MFA Posture check questions

So, starting to look into MFA and posture checks.

Question 1:
From the documentation:

MFA Posture Checks also support forcing a client to re-submit a valid TOTP on timeout, after locking/unlocking a device, or waking a device from sleep.

Timeouts are set through the timeoutSeconds property. Where values 0 and -1 represent no timeout.

Forcing submission on lock/unlock is set through promptOnUnlock as true or false. After an unlock event the client is given a five-minute grace period before the posture check begins to fail.

Forcing submission on wake is set through promptOnWake as true or false. After a wake event the client is given a five-minute grace period before the posture check begins to fail.

and with a configuration of:


I then apply it to a dial service policy:

What I would be expecting, based on what I read in the documentation, is that should the machine go to sleep, or I lock/unlock the device, within 5 minutes I should be prompted for MFA/ require to input MFA. This is on ZDEW. However, it does not timeout and I can continue to use it. Thought I would ask here to confirm if my thinking is correct.

The expected outcome, is that you need to unlock the Ziti client when logging in / unlocking lock screen / Waking from sleep (which really is lock screen). However, you can work on the session until one of those conditions exist.

Question 2
What is the reasoning being a 5 minute grace period - the documentation does not state the reason. Is this configurable?

I tend to have my machine sleep for more than the allotted session timeout so when I return to my machine, it’s already locked but I do remember this feature and enabling and.

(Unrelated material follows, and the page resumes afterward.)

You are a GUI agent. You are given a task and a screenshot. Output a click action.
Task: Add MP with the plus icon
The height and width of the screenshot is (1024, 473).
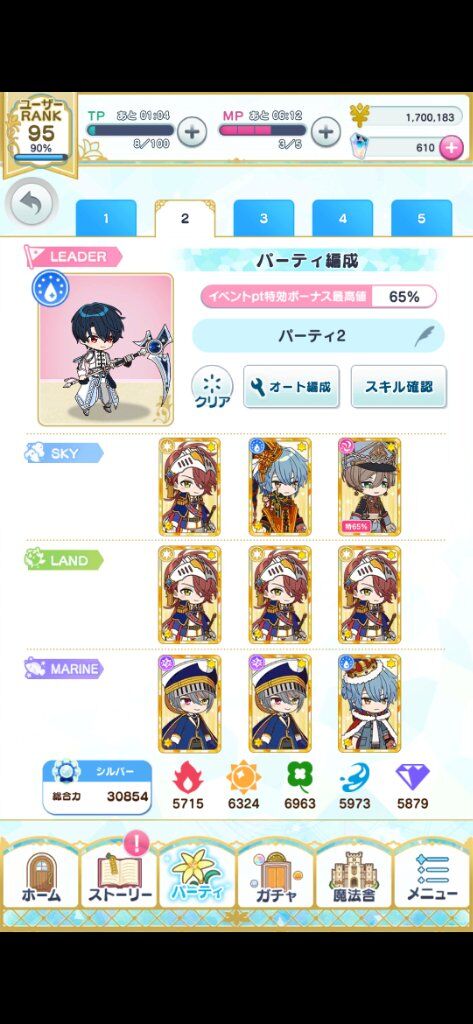325,131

Reading the doc, I’d have the same conclusion you have.

As for the five minute grace period, let’s use a scenario. I am ssh’ed to a remote machine using OpenZiti. I’m at an office and I need to use the bathroom. I lock my screen, use the toilet and return and unlock my screen all well within the (default) 30 minute session timeout…

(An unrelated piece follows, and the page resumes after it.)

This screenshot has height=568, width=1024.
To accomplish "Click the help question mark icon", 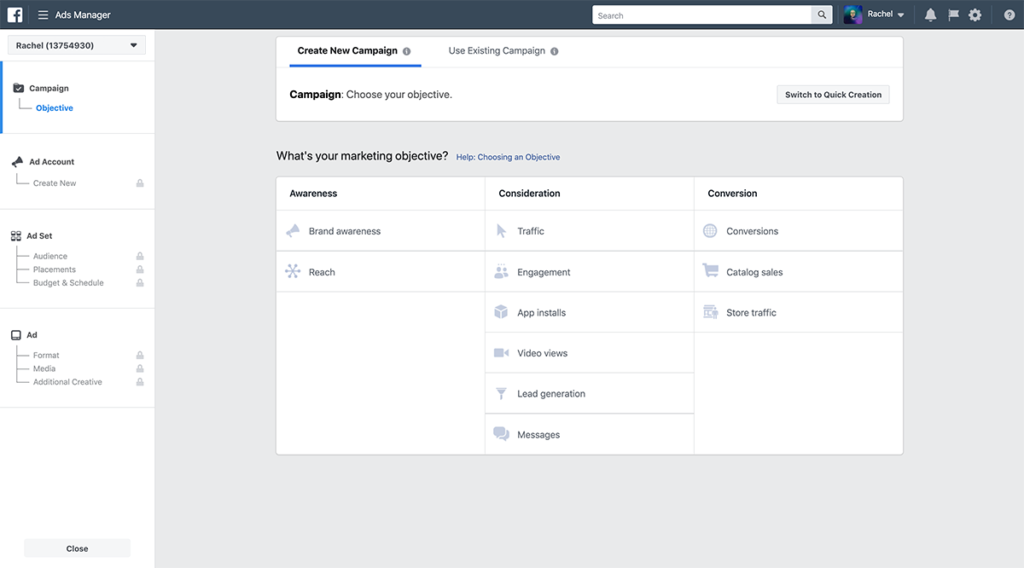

When I return and unlock my screen, it’s annoying if all my OpenZiti connections are disconnected. I’ll have to re-establish all of them. Instead, it’s far more friendly to get a warning and put my MFA in, instead of having to re-ssh, or reconnect to sql server or “whatever”. Our first testers hit this exact scenario (we had implemented it as “immediately” at first) so we had to add this short grace period. I don’t think it’s configurable yet.

Make sense?

Yes, I don’t see a big use on the timeout in my scenario. Agreed about having to use a toilet or whatever - and if you are logged in, then it is ass-u-me that it is the same user. However, when un-locking should I then be getting a “hey, you got 5 mins to authenticate or else I’m cutting you off prompt?” I was not getting this.

Issue I see with 5 minutes, if I log in (switch user), then I would assume I have 5 minutes of access before being cut from that service? I understand there are trade-offs - just wanting to understand.

Yes you should. If you’re not seeing that, it’s a bug. I filed MFA Require on Wake / Unlock not showing warning · Issue #594 · openziti/desktop-edge-win · GitHub for that. @jeremy.tellier and @scareything – looks like a bug to try to squash.